4. Warum verlangen Banken plötzlich Geld für Guthaben ihrer Kunden?
Die Institute begründen das mit der Zinspolitik der Europäischen Zentralbank (EZB). Als erste größere Notenbank der Welt bittet die EZB seit Juni Geschäftsbanken zur Kasse, wenn diese Geld bei ihr parken. Zunächst waren es 0,1 Prozent, im September erhöhten die Währungshüter den Strafzins auf 0,2 Prozent. Diese Gebühr geben erste Banken nun weiter - etwa an Unternehmenskunden, für die sie große Geldbestände vorhalten. "Großinvestoren legen ihr Geld auch wegen der üppigen Einlagensicherung in Deutschland an", erklärt Branchenkenner Herbst. Er hält Gebühren für gerechtfertigt: "Sicherheit kostet halt Geld."

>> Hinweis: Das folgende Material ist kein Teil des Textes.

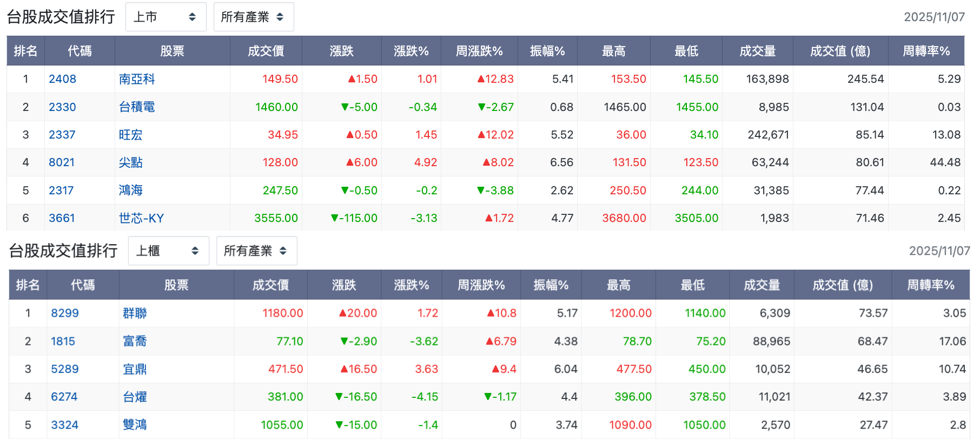
Task: Open the 宜鼎 stock page
Action: 135,369
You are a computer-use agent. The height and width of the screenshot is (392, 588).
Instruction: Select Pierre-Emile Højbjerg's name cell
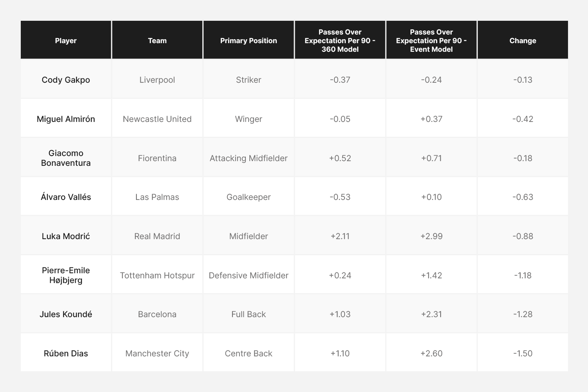66,275
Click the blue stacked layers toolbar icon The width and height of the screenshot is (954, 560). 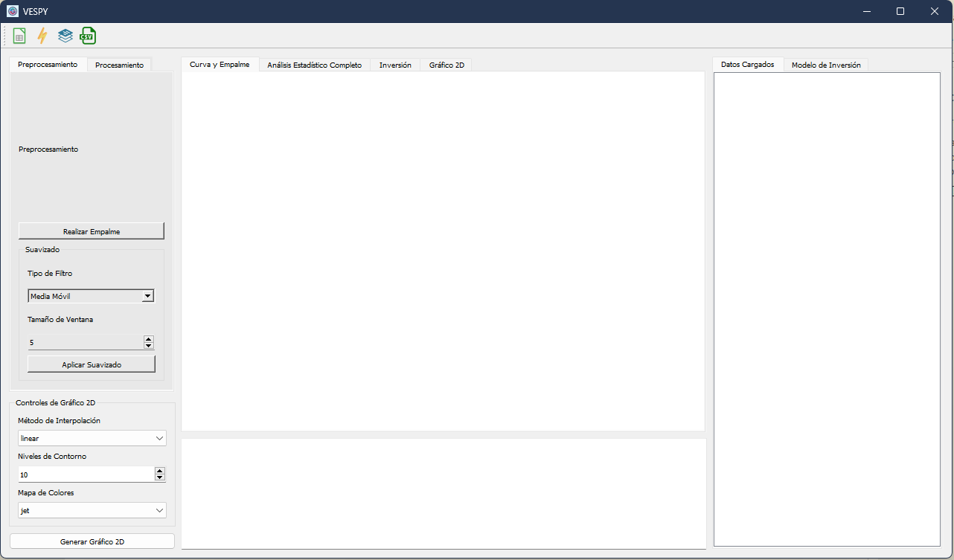pyautogui.click(x=65, y=36)
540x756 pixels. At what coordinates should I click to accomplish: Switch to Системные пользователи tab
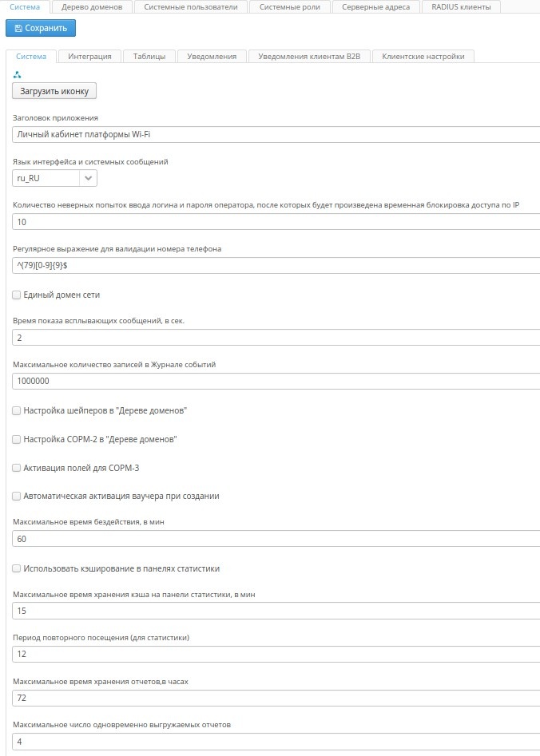pyautogui.click(x=191, y=7)
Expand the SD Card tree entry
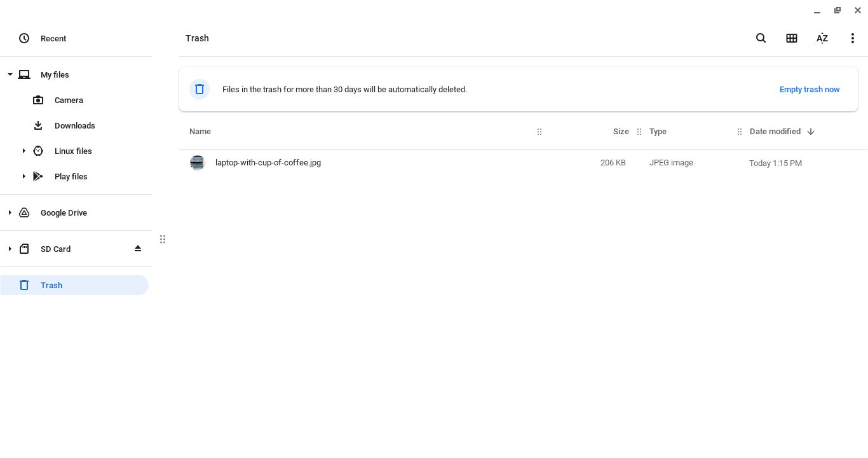 [x=10, y=249]
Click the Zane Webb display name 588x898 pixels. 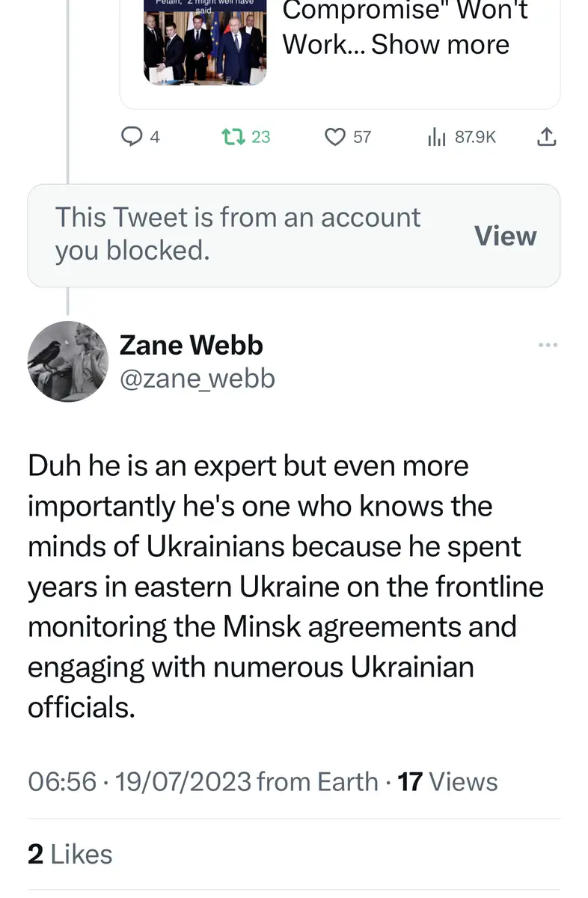coord(191,345)
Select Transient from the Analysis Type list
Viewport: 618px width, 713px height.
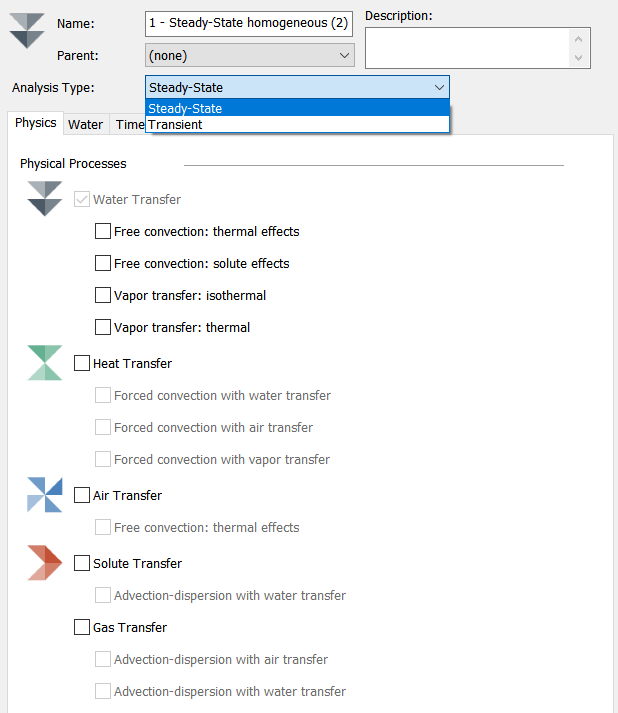tap(297, 125)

5. Trifft das nicht letztlich doch alle Bankkunden?
Auf Umwegen könnten Strafzinsen durchaus bei Kleinsparern und Verbrauchern ankommen: Zu den Großkunden der Banken mit teils gewaltigen Anlagesummen zählen auch Fondsgesellschaften. Denkbar ist, dass Fonds für Anleger weniger Rendite abwerfen, weil deren Anbieter bei ihrer Bank Gebühren für die Geldanlage zahlen müssen. Die Fondsgesellschaft Union Investment erklärt, sie halte ohnehin möglichst nicht mehr Liquidität vor als unbedingt notwendig und versuche aktuell, Gelder zum Beispiel in Festgeld umzuschichten.

6. Was soll der EZB-Strafzins überhaupt bezwecken?
Die Währungshüter wollen Banken dazu bringen, überschüssiges Geld nicht zu horten, sondern mehr Kredite an Unternehmen und Verbraucher zu geben. Das könnte die lahmende Konjunktur im Euroraum ankurbeln und die für den Wirtschaftsaufschwung gefährlich niedrige Inflation wieder in Richtung der EZB-Zielmarke von knapp 2,0 Prozent heben.

7. Geht das Kalkül der Währungshüter auf?
Banken haben ihre Übernacht-Einlagen bei der EZB kräftig verringert. Nach jüngsten Daten parken die Institute noch gut 25 Milliarden Euro bei der EZB. Auf dem Höhepunkt der Finanzkrise, als das Misstrauen der Banken untereinander groß war, waren es mehr als 800 Milliarden Euro. Die Kreditvergabe jedoch hat nicht so angezogen wie erhofft. Viele deutsche Mittelständler haben ausreichend eigene Gelder für Investitionen.